Microvolume Measurement: How 1 uL Works

In molecular biology, precious samples rarely arrive in abundance. Whether you have extracted RNA from a small tissue biopsy or purified a low-yield protein, pipetting several microlitres into a conventional cuvette simply wastes material. Microvolume spectrophotometry solves this by reformatting the entire optical geometry around a single droplet, measuring concentration and purity without dilution, cuvettes, or cleanup.

The Sample-Compression Principle

A conventional UV-Vis cuvette holds a fixed path length, typically 10 mm, established by the distance between two parallel windows. Microvolume instruments invert this logic: a small sample drop (1-2 uL) is placed on a lower optical surface, an upper surface is lowered onto it, and surface tension compresses the liquid into a thin, uniform film. The path length is set by how far apart the two surfaces are held, not by a container wall.

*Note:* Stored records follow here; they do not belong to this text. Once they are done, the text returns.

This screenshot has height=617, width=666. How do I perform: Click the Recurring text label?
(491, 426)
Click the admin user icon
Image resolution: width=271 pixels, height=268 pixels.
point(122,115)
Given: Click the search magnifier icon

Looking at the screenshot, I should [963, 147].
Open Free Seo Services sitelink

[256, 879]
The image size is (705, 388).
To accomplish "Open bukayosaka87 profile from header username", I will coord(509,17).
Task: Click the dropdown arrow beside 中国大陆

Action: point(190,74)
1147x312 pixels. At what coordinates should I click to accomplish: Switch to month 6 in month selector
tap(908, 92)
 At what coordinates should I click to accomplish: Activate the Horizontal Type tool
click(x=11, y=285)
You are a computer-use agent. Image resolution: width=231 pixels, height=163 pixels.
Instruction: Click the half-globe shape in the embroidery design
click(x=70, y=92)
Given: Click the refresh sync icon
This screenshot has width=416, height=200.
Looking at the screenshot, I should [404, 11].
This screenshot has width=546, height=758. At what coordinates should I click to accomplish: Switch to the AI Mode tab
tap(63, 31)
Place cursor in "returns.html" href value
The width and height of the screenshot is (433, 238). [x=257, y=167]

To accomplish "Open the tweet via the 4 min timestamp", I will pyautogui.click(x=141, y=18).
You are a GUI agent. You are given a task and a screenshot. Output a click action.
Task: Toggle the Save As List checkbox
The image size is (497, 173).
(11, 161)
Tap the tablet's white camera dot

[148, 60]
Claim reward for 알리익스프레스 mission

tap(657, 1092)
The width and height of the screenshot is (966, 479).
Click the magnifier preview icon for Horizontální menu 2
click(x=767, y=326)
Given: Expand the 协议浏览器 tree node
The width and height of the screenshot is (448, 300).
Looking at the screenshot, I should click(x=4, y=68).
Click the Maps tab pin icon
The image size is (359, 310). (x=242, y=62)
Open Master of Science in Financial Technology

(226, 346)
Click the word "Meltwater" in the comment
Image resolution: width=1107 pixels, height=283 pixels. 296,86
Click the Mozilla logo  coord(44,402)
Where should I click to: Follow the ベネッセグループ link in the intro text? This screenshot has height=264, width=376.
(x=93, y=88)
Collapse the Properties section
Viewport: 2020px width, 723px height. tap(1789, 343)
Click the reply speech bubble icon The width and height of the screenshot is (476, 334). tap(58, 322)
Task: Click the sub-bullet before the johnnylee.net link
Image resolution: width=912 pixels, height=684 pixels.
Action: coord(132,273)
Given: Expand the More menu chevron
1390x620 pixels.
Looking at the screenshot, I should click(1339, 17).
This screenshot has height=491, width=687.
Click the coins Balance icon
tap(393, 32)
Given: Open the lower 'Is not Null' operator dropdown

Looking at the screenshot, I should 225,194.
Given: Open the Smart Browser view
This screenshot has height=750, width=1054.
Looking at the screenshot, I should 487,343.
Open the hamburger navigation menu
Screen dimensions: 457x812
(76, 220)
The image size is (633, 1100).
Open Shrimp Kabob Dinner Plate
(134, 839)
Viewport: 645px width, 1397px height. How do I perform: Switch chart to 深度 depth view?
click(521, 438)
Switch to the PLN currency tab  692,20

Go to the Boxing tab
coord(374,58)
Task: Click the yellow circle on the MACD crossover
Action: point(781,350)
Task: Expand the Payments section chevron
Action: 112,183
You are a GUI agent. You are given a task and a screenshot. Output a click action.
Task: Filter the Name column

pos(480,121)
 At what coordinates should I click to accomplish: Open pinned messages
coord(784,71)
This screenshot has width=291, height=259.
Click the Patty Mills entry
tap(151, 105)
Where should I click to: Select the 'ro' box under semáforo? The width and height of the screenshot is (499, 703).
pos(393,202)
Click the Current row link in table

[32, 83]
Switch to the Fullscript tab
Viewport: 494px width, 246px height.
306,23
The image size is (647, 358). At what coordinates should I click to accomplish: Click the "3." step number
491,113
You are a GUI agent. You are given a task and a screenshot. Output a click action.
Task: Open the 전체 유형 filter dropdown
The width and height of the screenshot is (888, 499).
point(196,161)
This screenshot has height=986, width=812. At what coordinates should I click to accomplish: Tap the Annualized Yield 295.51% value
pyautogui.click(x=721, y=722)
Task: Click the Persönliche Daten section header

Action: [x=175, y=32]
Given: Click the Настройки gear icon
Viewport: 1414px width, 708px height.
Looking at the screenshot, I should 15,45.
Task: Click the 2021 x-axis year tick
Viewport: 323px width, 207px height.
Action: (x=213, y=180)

Auto Path Length Correction

Because the compressed film thickness varies slightly with sample viscosity and surface wetting, microvolume instruments measure the actual path length on every read and apply a correction to Beer-Lambert calculations. The K LAB NanoQ series uses a 4-point auto path length system covering 0.03 mm to 1.0 mm, ensuring accurate absorbance regardless of how the drop spreads. This eliminates the user calibration step required by older pedestal designs.

Why No Cuvette Is Needed

Glass and plastic cuvettes absorb strongly below about 300 nm, limiting UV range. Optical-grade quartz surfaces used in microvolume instruments transmit cleanly from around 190 nm to above 900 nm, giving full access to the 260 nm nucleic acid peak and the 280 nm protein peak. After each measurement the surfaces are simply wiped clean with a dry lint-free swab, leaving no carryover and no cleaning solution to introduce background signal.

Light Source and Detector

Microvolume spectrophotometers need a bright, stable broadband source to compensate for the very short path length, which produces inherently low absorbance signals. The NanoQ series uses a xenon flash lamp, which delivers high UV intensity in brief pulses, reducing sample heating and extending lamp lifetime. A 2048-element CMOS array detector captures the full spectrum (220-750 nm) simultaneously, so nucleic acid, protein, and impurity peaks are all read in a single acquisition with no moving parts.

Practical Advantages

• Sample volume as low as 1 uL — suitable for single-cell or rare-sample workflows
• No dilution required for typical genomic DNA or RNA concentrations
• Measurement complete in seconds with no cuvette handling
• Full-spectrum acquisition enables simultaneous impurity correction (e.g. solvent at 230 nm, residual phenol at 270 nm)

Microvolume spectrophotometry has become a standard QC step before PCR, sequencing, and transfection experiments, where accurate quantification of a small, irreplaceable sample directly determines downstream success.